***** Excerpted passage *****

Now my confusion is do i break up with both of them and wait" for the lady God has provided for me" or just stick to the first girl and ride it out with her since she stuck to me too when her folks were against it and damn whatever the pastor has seen?
pls i want reasonable contribution from people who have been in situations like this before
.
please note that am from a close knit family as am like the father of the house now since my dad is late.

Wait I just read this thing again. Abeg your mum is not marrying her ohh better listen carefully.the fact that u have second thoughts about the first girl like this is a big redflag, free her dnt put u and her in misery she will pick herself up the earlier u let her go. From ur write up u are not inlove with her. As for girl number 2 ur conclusion really is pastor said she is not ur wife. Read what u wrote again. Girl number one u gave us a few reasons why u dnt want her, plus pastor girl number 2 is becos of just pastor. U go to ur maker by urself and ask for confirmation if it is someone else you are meant to be with.besides from ur story ur mum seems biased because she knows girl 1. (It could have been her plan that u must marry girl 1 .like u said she loves her.) Doesn't make sense that she will say she won't have anything to do with them only to say by force you must do introduction if you like it or not. Don't end up with somebody that will irritate you marriage is for life.

*****

Tasks for this exercise
A. Answer these about the relationship advice thread:
(i) What does the poster say he is like in his family now, and why?
(ii) According to the reply, what is the poster's only reason against girl number 2?
(iii) According to the reply, why does the poster's mum seem biased?
B. Write a continuation of the relationship advice thread, picking up right after its final sentence.

***** Recorded data *****

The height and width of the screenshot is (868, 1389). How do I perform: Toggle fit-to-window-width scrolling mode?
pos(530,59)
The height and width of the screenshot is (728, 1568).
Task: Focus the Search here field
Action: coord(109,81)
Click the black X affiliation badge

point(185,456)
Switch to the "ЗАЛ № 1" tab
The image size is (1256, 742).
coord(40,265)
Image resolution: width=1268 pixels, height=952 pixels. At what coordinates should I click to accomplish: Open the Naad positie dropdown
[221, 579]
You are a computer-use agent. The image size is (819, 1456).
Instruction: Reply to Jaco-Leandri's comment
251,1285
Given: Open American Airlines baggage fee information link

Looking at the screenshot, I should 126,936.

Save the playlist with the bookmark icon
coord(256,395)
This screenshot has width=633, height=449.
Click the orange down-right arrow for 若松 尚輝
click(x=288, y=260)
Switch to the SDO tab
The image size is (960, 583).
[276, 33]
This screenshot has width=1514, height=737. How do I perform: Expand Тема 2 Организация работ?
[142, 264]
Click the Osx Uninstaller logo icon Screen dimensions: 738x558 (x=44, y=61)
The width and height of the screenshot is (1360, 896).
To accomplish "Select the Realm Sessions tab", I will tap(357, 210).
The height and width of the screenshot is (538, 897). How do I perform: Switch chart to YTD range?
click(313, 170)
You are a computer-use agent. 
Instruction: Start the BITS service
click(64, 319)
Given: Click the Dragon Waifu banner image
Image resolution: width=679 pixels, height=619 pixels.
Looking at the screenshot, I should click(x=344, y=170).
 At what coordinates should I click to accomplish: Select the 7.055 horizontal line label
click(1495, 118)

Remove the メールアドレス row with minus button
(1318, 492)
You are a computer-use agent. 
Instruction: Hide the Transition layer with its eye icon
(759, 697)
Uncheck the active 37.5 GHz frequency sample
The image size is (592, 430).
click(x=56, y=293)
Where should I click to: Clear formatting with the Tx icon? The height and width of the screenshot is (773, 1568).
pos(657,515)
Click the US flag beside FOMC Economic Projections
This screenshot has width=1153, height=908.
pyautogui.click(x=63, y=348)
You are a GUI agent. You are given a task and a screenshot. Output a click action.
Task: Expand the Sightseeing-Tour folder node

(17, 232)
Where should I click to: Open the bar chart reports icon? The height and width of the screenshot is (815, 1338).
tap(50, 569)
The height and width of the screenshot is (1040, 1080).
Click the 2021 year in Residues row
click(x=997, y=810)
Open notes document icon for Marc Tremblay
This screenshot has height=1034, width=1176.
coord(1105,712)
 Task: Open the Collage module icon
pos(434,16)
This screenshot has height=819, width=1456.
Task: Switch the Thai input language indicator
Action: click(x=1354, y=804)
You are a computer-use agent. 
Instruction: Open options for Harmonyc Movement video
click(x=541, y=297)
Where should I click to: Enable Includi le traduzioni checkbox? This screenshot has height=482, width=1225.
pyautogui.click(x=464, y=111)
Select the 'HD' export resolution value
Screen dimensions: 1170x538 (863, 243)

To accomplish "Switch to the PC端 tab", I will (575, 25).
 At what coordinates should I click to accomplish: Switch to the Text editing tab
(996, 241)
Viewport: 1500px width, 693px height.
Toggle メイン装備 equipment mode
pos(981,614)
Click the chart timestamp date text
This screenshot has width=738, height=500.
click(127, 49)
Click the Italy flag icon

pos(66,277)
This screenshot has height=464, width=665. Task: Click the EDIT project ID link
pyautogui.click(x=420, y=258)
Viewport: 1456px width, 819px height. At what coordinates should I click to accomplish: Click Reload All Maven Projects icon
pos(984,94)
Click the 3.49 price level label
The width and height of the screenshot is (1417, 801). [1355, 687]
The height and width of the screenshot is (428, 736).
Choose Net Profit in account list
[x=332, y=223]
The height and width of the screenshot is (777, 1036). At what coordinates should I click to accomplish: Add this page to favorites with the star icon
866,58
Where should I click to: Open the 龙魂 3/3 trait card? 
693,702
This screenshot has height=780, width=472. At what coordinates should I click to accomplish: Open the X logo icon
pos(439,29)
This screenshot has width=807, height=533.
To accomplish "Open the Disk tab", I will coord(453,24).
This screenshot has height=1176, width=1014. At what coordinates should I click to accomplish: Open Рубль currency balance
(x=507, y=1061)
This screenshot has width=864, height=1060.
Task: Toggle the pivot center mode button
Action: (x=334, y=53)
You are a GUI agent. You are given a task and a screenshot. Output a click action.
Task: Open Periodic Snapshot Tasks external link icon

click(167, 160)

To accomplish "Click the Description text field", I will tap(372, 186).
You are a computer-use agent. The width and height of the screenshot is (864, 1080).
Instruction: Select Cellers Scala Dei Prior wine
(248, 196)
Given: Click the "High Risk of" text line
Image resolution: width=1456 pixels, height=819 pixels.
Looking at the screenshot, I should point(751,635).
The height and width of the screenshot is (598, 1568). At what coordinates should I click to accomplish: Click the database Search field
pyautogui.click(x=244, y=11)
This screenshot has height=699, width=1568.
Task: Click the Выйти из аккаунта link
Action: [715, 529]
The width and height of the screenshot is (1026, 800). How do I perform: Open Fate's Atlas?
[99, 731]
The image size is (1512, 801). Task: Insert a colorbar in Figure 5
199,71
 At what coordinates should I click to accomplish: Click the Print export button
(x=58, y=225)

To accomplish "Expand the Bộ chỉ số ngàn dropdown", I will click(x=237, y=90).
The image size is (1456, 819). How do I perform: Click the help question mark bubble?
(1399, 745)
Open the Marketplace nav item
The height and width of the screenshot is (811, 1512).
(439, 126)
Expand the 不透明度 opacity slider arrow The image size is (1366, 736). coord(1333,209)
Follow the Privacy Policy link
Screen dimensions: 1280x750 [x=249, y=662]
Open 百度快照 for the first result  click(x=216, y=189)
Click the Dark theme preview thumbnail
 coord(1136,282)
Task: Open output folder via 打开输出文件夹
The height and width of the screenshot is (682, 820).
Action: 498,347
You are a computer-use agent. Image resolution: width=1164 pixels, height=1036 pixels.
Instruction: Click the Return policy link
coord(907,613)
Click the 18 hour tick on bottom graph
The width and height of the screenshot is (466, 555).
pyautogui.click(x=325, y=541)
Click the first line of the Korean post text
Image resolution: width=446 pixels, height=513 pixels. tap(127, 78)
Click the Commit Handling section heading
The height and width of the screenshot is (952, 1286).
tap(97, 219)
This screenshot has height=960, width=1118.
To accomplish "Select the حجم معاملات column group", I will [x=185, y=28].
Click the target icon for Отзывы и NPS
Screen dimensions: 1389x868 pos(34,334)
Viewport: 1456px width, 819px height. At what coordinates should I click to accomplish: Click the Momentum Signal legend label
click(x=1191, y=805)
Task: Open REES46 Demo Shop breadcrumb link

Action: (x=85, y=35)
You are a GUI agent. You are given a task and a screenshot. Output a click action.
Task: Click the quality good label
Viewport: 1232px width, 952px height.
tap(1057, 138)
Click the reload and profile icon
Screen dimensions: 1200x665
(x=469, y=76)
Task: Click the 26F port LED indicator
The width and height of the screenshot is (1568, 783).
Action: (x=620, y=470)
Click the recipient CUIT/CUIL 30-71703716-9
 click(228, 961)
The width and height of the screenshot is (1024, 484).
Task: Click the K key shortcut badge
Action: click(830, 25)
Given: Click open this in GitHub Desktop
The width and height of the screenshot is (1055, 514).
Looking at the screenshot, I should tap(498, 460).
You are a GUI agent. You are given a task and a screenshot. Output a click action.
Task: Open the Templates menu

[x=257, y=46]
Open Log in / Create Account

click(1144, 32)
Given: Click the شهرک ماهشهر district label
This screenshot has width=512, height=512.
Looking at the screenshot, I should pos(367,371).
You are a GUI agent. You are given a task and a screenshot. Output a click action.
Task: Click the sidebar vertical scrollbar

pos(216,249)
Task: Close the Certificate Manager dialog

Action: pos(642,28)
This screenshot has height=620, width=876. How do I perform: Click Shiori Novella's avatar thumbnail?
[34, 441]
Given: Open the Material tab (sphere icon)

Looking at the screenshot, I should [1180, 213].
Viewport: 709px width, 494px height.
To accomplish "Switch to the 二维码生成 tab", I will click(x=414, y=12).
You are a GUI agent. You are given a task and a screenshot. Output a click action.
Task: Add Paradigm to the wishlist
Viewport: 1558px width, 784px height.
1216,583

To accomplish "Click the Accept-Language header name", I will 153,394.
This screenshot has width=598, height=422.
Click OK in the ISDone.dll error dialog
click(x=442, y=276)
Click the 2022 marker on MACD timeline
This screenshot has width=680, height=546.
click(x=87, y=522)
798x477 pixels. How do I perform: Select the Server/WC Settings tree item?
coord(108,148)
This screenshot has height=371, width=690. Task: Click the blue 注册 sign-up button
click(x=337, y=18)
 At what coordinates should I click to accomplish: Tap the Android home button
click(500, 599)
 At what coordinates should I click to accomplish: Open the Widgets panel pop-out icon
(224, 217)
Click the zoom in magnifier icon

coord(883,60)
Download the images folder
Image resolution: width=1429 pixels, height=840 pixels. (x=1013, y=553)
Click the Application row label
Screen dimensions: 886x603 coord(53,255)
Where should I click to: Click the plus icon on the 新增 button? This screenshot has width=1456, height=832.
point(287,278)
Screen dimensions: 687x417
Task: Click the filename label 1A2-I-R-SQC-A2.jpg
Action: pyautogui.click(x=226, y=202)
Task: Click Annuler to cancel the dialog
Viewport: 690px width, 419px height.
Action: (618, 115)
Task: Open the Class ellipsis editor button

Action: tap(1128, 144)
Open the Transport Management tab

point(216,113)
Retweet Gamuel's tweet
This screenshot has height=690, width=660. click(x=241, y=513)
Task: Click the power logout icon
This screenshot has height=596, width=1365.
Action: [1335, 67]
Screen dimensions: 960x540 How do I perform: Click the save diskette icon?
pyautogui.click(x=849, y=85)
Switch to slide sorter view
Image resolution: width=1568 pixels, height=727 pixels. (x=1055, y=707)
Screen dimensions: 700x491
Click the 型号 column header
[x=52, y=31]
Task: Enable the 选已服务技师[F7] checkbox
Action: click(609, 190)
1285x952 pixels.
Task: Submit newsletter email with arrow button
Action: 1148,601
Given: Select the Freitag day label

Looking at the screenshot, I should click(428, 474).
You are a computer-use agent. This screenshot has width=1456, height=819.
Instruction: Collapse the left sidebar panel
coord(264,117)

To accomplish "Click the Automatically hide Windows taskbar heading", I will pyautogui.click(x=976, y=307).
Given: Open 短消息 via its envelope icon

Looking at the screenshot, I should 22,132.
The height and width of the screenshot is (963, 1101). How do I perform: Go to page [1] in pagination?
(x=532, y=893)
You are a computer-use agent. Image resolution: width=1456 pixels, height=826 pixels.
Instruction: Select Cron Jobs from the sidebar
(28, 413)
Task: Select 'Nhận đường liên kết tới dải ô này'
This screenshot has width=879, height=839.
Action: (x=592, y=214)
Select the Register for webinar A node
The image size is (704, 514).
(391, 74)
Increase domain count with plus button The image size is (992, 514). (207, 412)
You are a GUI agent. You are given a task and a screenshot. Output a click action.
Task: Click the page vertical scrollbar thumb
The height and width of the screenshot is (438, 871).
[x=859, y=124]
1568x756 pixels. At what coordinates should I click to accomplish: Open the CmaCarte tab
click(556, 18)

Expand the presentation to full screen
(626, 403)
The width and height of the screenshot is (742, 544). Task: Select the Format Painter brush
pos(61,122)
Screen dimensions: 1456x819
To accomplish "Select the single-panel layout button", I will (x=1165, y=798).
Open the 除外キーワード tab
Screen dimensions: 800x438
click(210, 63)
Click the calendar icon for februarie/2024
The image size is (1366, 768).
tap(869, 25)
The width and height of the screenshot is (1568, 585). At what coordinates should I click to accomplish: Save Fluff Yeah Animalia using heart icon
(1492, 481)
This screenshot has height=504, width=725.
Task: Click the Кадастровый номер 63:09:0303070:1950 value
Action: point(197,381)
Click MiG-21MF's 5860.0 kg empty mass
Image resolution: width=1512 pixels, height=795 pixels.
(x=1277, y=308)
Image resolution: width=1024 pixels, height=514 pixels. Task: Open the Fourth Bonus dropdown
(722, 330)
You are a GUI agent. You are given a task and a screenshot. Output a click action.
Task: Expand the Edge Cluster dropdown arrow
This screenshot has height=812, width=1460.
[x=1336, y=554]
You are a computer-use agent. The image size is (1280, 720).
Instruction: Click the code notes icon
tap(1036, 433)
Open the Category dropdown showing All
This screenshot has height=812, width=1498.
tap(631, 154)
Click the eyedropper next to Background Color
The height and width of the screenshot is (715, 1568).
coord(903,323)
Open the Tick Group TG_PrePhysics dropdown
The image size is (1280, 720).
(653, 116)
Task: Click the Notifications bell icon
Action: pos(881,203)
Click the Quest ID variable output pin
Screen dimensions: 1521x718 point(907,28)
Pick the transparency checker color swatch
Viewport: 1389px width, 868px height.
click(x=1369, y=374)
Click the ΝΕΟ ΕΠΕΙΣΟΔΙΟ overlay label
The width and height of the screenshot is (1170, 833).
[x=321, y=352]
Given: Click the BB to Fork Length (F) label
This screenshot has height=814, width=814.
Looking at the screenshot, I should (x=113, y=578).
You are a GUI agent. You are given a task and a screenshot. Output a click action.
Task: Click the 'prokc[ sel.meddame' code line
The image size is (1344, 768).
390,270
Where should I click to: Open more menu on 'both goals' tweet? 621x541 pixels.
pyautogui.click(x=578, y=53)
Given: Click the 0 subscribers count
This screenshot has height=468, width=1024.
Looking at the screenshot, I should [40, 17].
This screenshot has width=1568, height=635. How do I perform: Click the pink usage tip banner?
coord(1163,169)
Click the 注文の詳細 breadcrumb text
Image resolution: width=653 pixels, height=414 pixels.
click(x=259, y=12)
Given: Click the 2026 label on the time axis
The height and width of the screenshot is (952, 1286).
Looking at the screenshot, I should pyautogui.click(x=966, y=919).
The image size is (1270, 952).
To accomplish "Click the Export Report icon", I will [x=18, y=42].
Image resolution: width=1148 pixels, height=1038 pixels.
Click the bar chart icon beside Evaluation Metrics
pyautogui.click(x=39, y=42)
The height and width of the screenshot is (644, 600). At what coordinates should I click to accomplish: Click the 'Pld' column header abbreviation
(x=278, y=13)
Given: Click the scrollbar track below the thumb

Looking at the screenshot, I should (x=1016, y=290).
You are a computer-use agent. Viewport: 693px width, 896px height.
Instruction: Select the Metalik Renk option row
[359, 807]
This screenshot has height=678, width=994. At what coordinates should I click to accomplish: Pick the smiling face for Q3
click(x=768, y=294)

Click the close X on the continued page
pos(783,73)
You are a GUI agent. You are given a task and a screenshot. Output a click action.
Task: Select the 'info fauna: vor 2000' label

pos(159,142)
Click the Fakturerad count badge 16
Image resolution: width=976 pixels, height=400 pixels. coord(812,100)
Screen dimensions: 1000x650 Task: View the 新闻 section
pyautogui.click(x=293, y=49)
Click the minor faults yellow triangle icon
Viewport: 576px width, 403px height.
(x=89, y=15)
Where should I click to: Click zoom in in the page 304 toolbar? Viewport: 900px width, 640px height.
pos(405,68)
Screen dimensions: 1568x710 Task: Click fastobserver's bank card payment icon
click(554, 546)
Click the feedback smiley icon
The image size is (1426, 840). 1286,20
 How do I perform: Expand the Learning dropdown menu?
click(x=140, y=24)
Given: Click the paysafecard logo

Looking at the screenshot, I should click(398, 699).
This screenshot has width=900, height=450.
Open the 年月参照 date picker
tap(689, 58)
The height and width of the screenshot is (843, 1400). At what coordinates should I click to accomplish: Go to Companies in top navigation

*****

Answers to the exercise
A.
(i) He is like the father of the house, because his dad is late.
(ii) The pastor said she is not his wife.
(iii) Because she knows girl 1.

B.
Re: To Marry Or Not To Marry..can this end well ?? by Nobody: 11:55pm On Dec 03, 2012
undecided
Re: To Marry Or Not To Marry..can this end well ?? by Nobody: 6:11am On Dec 04, 2012
My guy, I have lived long enough on earth to understand that most pastors are wrong and most mothers are wrong too concirning the issue of marriage. Go find ur wife ursef. We have people who were told not to marry by their pastors, and many yrs later, their marriages are still going stronger. Btw, do not b surprised when u see same pastors who advised u on marriage going thru divorce.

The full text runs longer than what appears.